实验海洋生物学重点实验室知识库

褐藻多糖硫酸酯（fucoidan）是褐藻中的一种硫酸化杂多糖，具有抗炎症、抗凝血、抗肿瘤、治疗糖尿病肾病等生物活性。硫酸根含量和硫酸化位点是影响褐藻多糖硫酸酯生物活性的两个关键因素。从褐藻中提取的褐藻多糖硫酸酯并非均质化结构，其结构和组成随褐藻种类、生长时期和藻体部位等因素发生变化。而这种多变性和不确定性无疑阻碍了褐藻多糖硫酸酯构效关系的研究和应用。因此，我们对褐藻多糖硫酸酯合成途径中对底物进行硫酸化修饰的关键酶——磺基转移酶进行结构和体外表达研究。研究结果对于褐藻多糖硫酸酯的研究和应用具有重要意义。

基于海带全基因组和转录组数据，我们推测出褐藻多糖硫酸酯合成途径，注释到3个甘露糖-6-磷酸异构酶（MPI）基因，2个磷酸甘露糖变位酶（PMM）基因，2个GDP-甘露糖4，6-脱氢酶（GM46D）基因，22个岩藻糖基转移酶（FUT）基因，73个磺基转移酶（ST）基因和1个岩藻糖激酶（FK）基因。

通过结构域分析，筛选出44条具有高置信值的ST基因序列，并对其进行理化性质、基因定位、系统进化、可变剪接、二级结构等分析。44条ST基因含有丰富的内含子和可变剪接位点，定位在17个scaffolds和11个contigs，有5个串联重复基因簇，根据系统进化关系可分为5个亚家族（Group I-V），同一个亚家族内的成员具有相似的保守结构域。在海带孢子体不同部位和不同发育时期，ST基因具有不同的表达模式。转录组数据表明，超过一半的ST基因，在孢子体基部的表达量高于顶部。除ST5和ST28，其余基因的表达量随海带藻体的生长呈下降趋势。低盐（盐度16）和干出均能在短时间内引发海带ST转录水平的上升，表明褐藻多糖硫酸酯合成可能与海带受逆境的影响有关。

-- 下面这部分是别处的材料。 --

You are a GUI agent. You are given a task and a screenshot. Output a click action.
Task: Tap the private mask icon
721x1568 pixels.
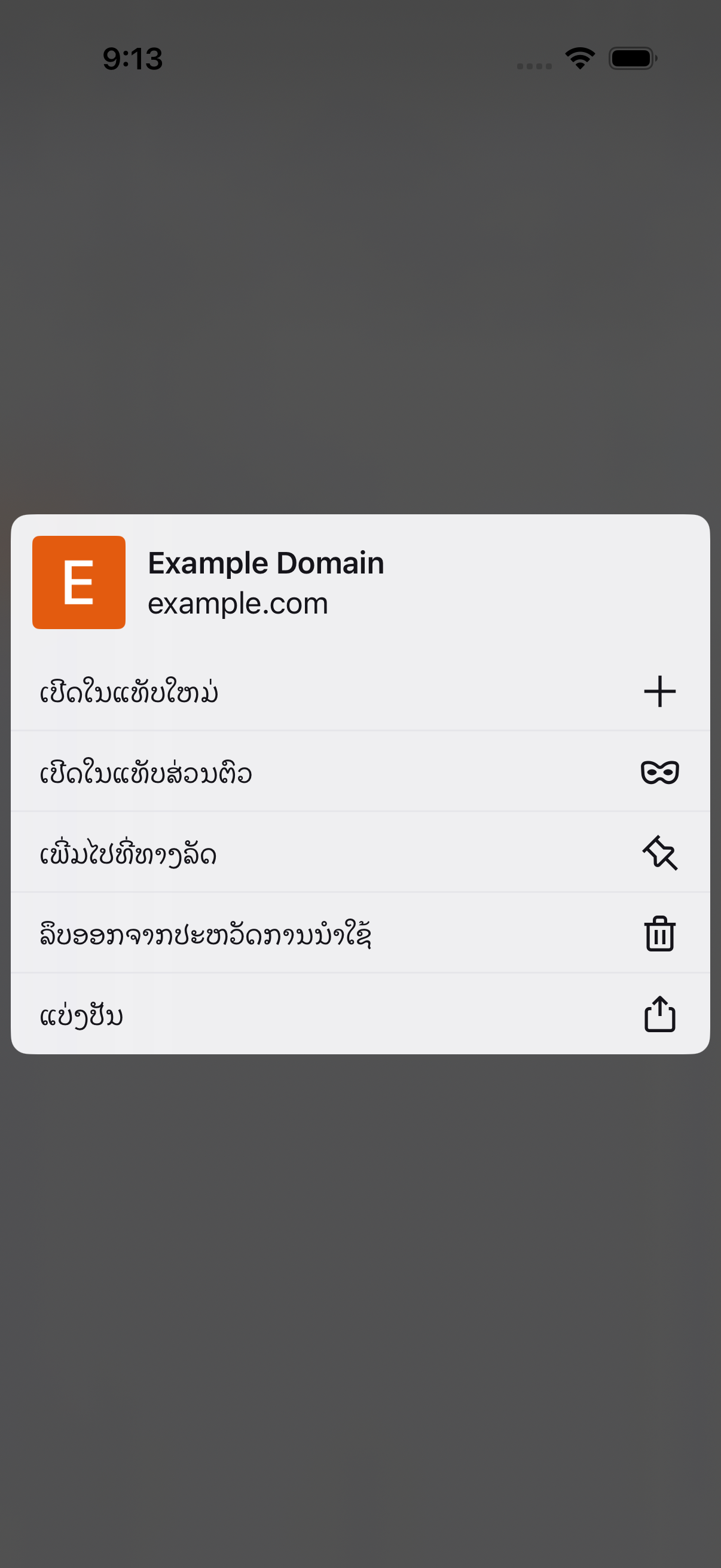pyautogui.click(x=659, y=773)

选取4条具有不同表达模式的ST基因（ST1，ST5，ST6和ST32）构建原核表达载体，利用大肠杆菌表达系统进行功能酶的体外表达。Western blot验证表明得到的重组蛋白为可溶性蛋白，且分子量符合预期大小。利用His-镍柱和superdex-200凝胶过滤柱对重组蛋白进行纯化后，经试剂盒和产物红外谱图验证，重组蛋白无活性。

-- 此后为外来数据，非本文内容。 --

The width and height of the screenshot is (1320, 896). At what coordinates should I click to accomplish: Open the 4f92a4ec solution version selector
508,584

利用毕赤酵母体系，表达海带ST1和ST6蛋白，培养基上清液中检测到的分泌蛋白浓度与対照组无明显区别，Western blot在浓缩上清液及菌体裂解液中未检测到可溶性重组蛋白，RT-PCR检测表明，ST1和ST6基因在重组毕赤酵母中的转录量较低，有的甚至无转录。另外，酿酒酵母表达的海带ST1和ST6蛋白，Western blot检测发现，在浓缩上清液及菌体裂解液中均未检测到可溶性重组蛋白条带，RT-PCR能够得到明亮的电泳条带，表明ST1和ST6基因在重组酿酒酵母中的转录量较高，但仍需进一步探究重组蛋白未能表达的原因。对重组酿酒酵母进行盐度胁迫（氯化钠浓度为0.9 M，1.0 M，1.1 M，1.2 M，1.3 M，1.4 M），在相同生长条件下，转基因酵母的生长速度及对氯化钠的耐受能力均低于野生型。

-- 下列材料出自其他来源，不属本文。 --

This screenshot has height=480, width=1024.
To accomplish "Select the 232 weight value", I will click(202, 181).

构建pPhaT1-ST1-eGFP表达载体，将重组载体转进三角褐指藻体系中，实现了海带ST1基因在三角褐指藻基因组中的整合，利用荧光显微镜在转基因藻株中观察到明亮的绿色荧光，表明已实现ST1和eGFP（enhanced green flurescence，增强绿色荧光蛋白）融合蛋白的表达，但Western blot验证发现融合蛋白的分子量偏低。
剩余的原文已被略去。